__THE TASK__. With the pictures left out, reproduce exactly the lines from the one containing "Task: Select the Title column header" through the final line of the entries.

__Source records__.
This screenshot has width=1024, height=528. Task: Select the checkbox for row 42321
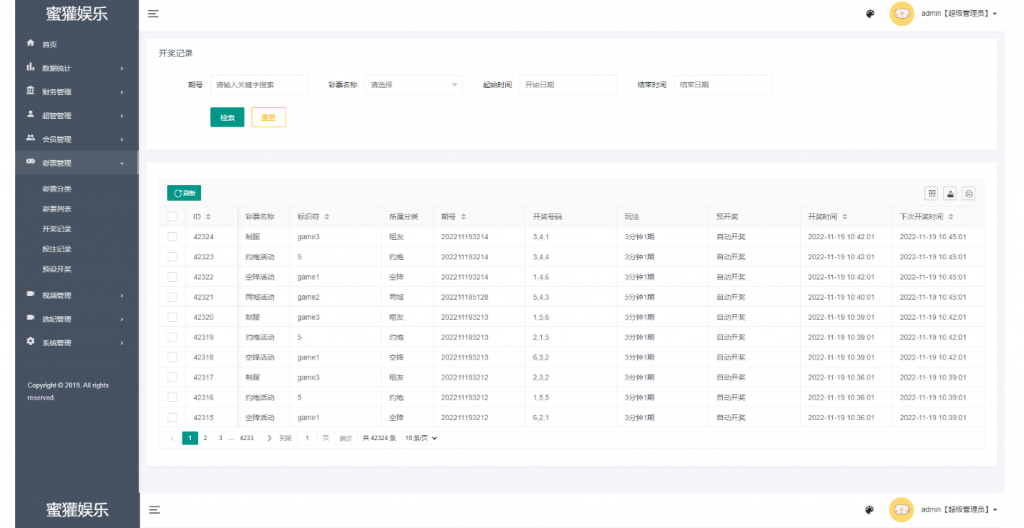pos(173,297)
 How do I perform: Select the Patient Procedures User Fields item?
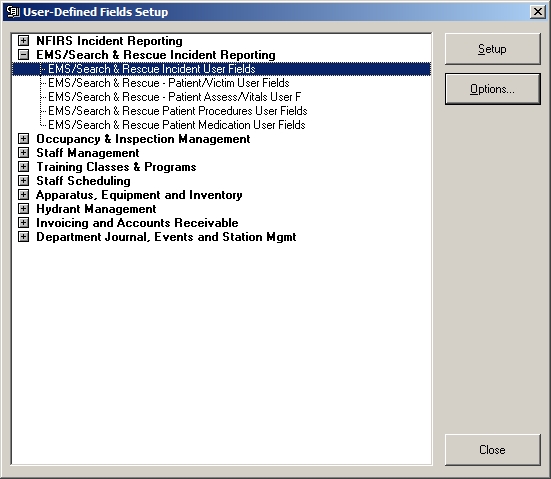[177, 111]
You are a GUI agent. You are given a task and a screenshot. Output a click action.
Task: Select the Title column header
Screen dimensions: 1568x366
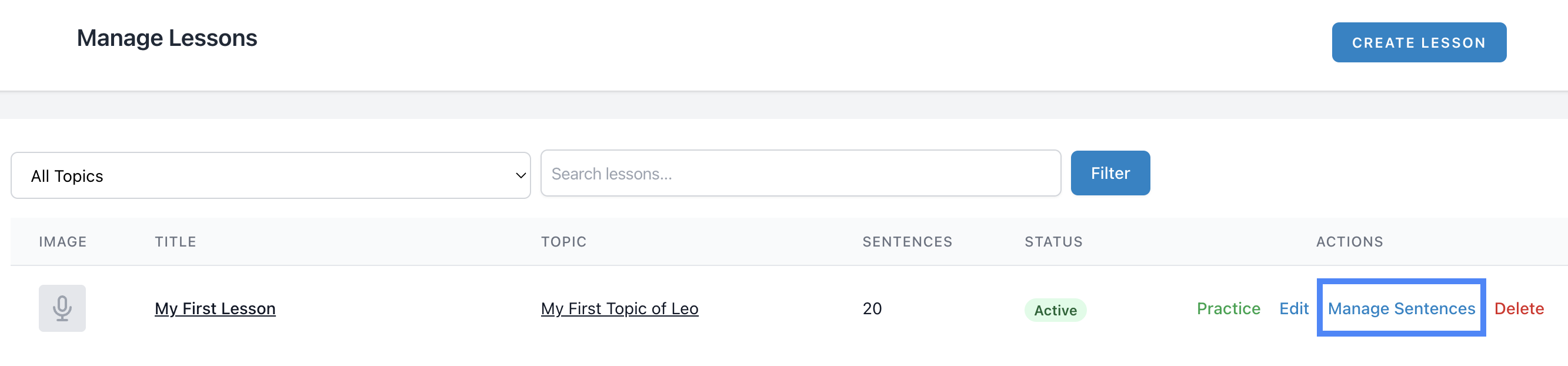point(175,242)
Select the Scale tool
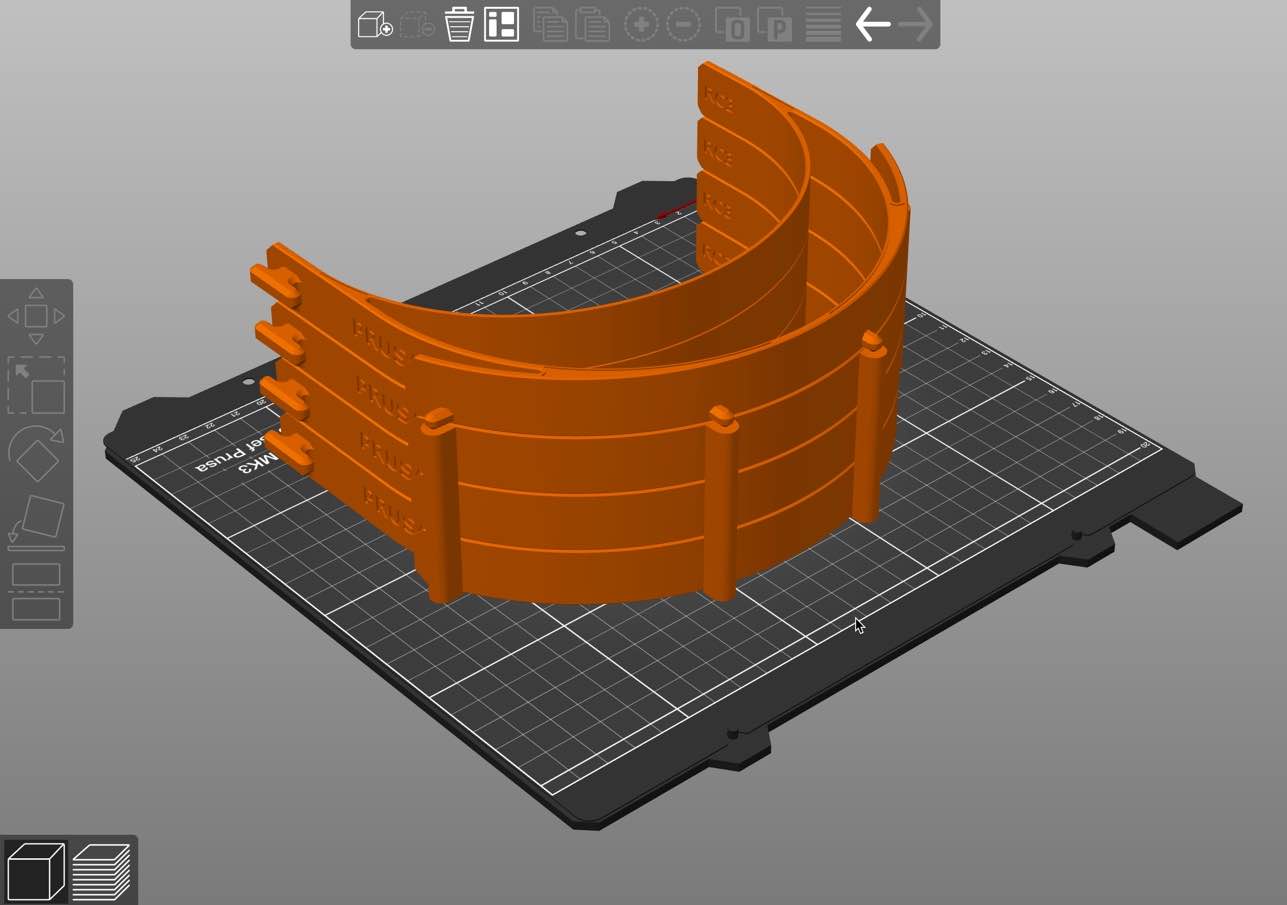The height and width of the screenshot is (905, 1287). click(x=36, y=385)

__THE COMPLETED TASK__.
Task: Select the Title column header
Screen dimensions: 1568x366
point(175,242)
Select the Scale tool
The height and width of the screenshot is (905, 1287). click(x=36, y=385)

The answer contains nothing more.